Information Is the New Oil:
Protect Your Investment
by Odette van Ommen and James Edwards of IntApp
Today, a growing number of pundits and organizations have proclaimed that "information is the new oil." And
like any new commodity, many are investing heavily in discovering new and better ways to extract, distill and benefit from it. Law firms have understood the power that comes from harnessing information for some time. As knowledge workers providing clients with the benefits of their expertise and experience, lawyers have an innate understanding of the value of collaboration and knowledge management. Access to information is critical to this process. However, given the scope and nature of the information firms manage, a variety of confidentiality and security drivers increasingly push against tendencies to enable broad internal sharing.
Information Security: Drilling Deeper Information security scares have been making headlines in both
mainstream and legal media publications. Most recently, worries
about internal leaks and external hacking attacks targeting law firms have raised concerns across the industry. These hacking concerns are very real — government agencies have issued warnings, and a professional standards body reported data that suggested at least 75 firms were hacked in 2011.
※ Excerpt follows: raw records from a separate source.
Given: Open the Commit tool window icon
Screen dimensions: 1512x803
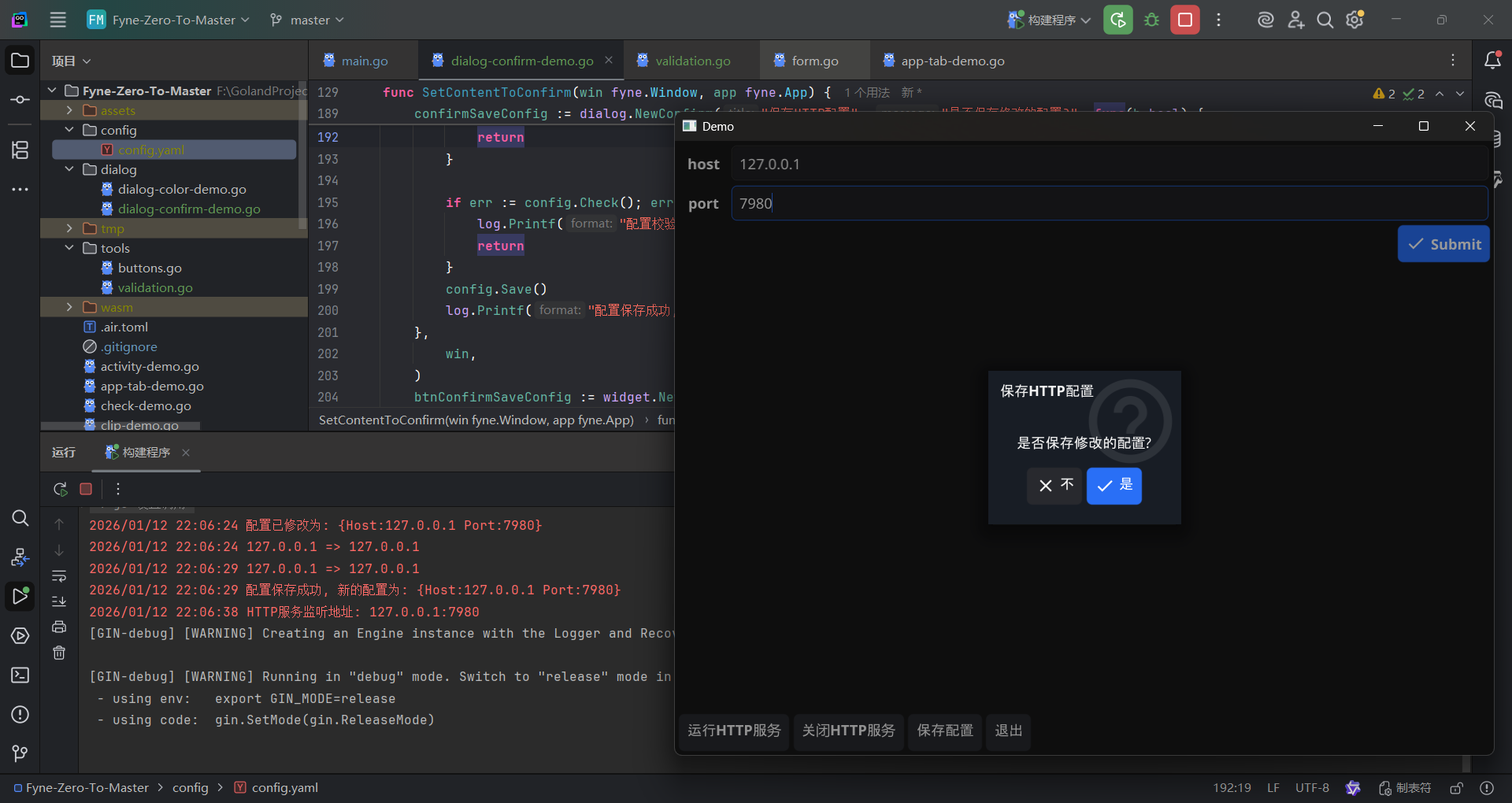Looking at the screenshot, I should coord(20,100).
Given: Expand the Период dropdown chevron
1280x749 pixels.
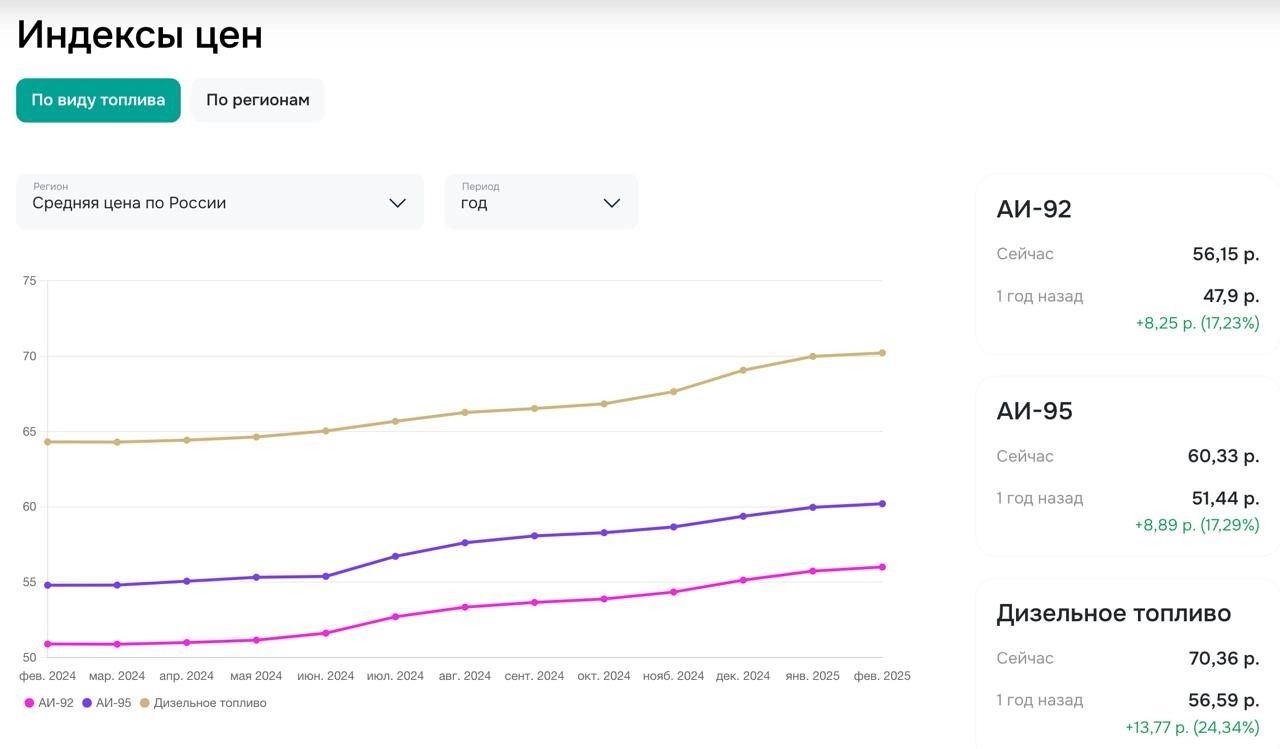Looking at the screenshot, I should [x=612, y=203].
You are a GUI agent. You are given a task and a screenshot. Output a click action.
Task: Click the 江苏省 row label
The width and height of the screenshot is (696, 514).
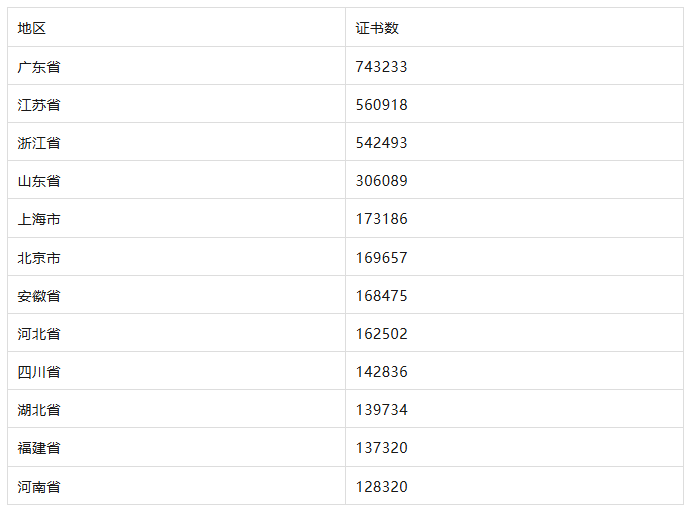(39, 105)
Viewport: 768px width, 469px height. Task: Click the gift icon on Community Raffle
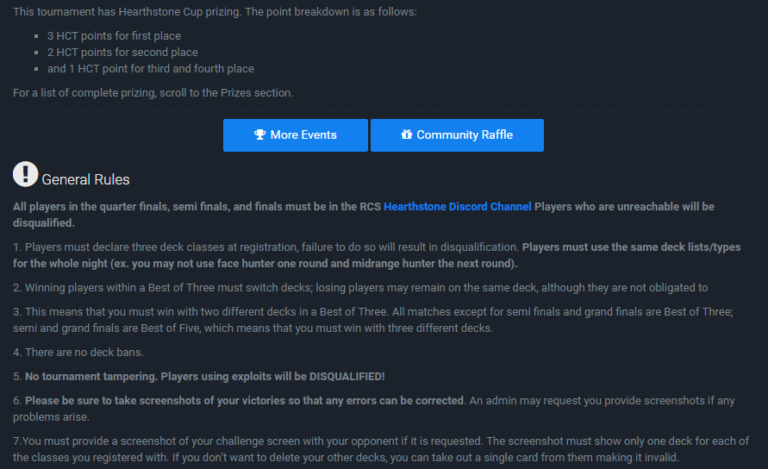coord(407,134)
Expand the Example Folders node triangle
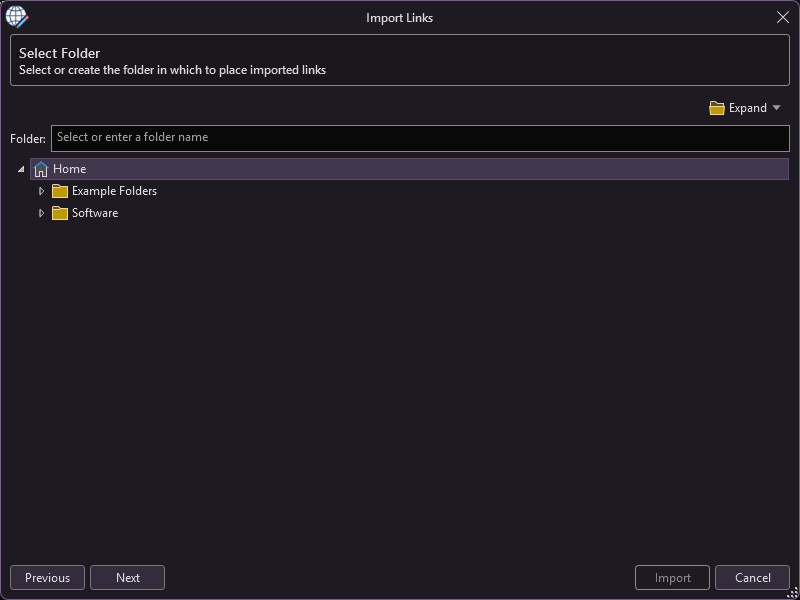 (42, 191)
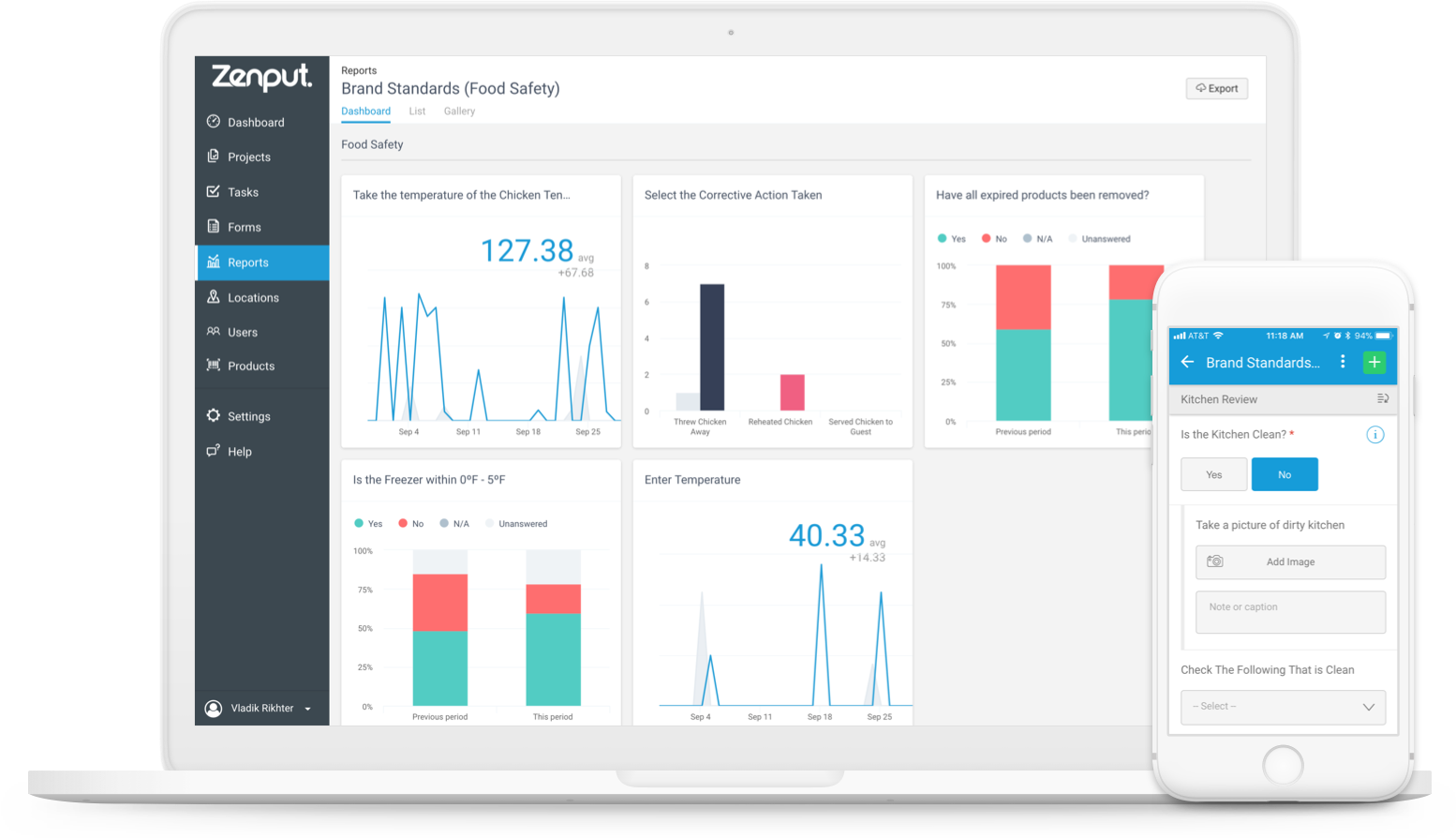Select No for Is the Kitchen Clean
The height and width of the screenshot is (838, 1456).
[x=1285, y=474]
Law Firms: An Information Spindletop Law firms are at the center of the storm because they store some
of their clients' most sensitive business information and are viewed by criminal elements as a less defended path to that data. With information proliferating, particularly as new modes of data transfer and storage (like tablets and cloud services) gain adoption, firms must take care to understand and respond to evolving security trends and response strategies.